(Input data)
***
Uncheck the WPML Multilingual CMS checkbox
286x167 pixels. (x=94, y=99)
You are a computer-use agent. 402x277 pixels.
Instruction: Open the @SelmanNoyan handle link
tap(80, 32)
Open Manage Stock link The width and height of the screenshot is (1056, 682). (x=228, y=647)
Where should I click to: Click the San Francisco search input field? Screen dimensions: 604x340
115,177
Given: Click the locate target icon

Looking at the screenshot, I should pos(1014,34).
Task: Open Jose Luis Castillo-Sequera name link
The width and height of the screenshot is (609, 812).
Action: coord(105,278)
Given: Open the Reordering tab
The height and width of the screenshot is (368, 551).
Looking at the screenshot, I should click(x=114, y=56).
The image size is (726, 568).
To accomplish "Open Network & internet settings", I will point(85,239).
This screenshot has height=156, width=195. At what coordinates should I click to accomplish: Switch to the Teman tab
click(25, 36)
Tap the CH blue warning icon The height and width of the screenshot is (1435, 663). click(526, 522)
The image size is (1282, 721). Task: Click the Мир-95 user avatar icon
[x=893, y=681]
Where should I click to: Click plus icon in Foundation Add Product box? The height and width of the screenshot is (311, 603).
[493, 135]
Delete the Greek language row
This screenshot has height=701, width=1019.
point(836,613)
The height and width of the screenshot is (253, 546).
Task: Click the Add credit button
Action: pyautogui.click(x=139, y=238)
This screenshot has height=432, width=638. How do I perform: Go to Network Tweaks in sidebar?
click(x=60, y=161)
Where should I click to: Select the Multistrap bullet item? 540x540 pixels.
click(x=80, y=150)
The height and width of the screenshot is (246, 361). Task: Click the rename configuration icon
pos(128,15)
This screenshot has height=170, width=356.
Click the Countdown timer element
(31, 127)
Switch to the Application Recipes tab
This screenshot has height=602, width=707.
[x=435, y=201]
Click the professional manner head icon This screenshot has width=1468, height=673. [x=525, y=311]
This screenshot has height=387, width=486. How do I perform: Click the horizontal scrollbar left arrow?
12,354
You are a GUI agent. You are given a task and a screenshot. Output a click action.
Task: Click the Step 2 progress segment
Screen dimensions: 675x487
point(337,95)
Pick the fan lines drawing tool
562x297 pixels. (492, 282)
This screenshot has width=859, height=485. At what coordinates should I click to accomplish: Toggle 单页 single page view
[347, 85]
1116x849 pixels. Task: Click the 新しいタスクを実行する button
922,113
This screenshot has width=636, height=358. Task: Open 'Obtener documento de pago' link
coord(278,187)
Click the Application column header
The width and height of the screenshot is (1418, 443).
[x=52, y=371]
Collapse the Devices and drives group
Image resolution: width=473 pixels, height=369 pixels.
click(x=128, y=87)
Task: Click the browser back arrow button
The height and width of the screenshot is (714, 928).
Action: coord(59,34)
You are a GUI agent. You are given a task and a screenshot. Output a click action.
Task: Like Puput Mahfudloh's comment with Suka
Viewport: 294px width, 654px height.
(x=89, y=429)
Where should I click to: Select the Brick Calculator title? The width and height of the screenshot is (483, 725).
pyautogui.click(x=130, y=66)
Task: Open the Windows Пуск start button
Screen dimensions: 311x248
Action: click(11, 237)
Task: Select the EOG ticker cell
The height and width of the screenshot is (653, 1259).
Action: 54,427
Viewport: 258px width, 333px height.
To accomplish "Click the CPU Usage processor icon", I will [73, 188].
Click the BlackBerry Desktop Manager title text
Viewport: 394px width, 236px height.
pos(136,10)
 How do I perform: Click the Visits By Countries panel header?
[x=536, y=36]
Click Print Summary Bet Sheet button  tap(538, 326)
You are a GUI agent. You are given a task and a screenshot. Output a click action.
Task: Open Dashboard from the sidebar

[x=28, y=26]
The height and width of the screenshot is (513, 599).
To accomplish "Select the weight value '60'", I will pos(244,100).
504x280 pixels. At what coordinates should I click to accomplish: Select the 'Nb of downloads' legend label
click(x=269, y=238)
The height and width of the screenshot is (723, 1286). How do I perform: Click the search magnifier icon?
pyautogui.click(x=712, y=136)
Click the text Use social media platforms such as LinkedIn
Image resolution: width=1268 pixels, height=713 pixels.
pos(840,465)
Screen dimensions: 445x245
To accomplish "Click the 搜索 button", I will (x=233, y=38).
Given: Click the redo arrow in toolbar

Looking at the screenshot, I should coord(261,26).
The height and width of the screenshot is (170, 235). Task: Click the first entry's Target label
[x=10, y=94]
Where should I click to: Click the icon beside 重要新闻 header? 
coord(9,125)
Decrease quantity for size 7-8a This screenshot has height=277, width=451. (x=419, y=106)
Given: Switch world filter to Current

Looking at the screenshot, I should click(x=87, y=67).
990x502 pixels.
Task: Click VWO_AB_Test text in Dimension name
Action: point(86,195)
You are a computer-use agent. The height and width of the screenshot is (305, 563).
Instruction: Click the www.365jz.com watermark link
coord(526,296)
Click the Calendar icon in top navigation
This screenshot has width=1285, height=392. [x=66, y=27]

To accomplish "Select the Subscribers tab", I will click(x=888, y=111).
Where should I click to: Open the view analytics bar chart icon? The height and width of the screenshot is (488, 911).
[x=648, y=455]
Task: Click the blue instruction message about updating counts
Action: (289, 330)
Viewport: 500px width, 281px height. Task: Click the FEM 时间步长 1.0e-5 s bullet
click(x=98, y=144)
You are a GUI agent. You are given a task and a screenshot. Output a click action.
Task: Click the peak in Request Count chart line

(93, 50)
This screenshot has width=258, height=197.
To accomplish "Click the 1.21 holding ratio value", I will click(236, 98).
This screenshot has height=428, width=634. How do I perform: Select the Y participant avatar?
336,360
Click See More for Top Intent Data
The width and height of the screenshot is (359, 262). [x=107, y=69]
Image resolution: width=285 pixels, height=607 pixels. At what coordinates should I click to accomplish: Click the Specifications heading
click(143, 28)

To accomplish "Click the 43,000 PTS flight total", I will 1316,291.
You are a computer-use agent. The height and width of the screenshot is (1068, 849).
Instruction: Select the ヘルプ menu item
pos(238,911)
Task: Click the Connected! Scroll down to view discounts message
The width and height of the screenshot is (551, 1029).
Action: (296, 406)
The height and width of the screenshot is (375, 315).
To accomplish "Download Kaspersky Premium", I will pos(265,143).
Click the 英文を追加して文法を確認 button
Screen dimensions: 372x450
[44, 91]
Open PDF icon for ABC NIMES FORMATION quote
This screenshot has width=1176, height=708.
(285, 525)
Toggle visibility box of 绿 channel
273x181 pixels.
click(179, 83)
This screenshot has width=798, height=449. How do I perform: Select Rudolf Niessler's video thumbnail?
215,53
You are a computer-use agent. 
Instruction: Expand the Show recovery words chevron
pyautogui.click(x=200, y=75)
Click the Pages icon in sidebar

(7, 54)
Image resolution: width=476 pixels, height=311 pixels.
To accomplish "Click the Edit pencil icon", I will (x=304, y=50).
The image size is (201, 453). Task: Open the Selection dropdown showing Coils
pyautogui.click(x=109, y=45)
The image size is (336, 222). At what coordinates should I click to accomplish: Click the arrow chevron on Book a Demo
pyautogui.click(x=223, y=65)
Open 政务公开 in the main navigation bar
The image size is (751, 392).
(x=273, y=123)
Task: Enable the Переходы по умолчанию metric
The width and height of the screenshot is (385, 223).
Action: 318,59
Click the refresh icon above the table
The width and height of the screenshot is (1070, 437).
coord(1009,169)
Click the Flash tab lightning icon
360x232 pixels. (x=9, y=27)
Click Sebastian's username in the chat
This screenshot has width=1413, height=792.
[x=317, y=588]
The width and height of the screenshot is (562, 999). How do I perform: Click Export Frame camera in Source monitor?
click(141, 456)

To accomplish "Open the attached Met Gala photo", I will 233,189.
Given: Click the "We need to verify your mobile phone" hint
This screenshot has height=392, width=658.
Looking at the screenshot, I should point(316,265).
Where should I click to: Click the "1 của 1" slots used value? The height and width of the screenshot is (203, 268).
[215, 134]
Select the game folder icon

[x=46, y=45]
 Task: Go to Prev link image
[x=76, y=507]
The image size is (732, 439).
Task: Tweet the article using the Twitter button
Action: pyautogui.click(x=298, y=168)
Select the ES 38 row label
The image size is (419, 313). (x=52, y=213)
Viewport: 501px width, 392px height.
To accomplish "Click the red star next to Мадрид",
***
(What the task requires) Lines holding the string "computer" are the answer; copy each one from the listing above.

(Solution for this problem)
You are a computer-use agent. 402x277 pixels.
You are a computer-use agent. The height and width of the screenshot is (305, 563).
You are a computer-use agent. The height and width of the screenshot is (1068, 849).
You are a computer-use agent. 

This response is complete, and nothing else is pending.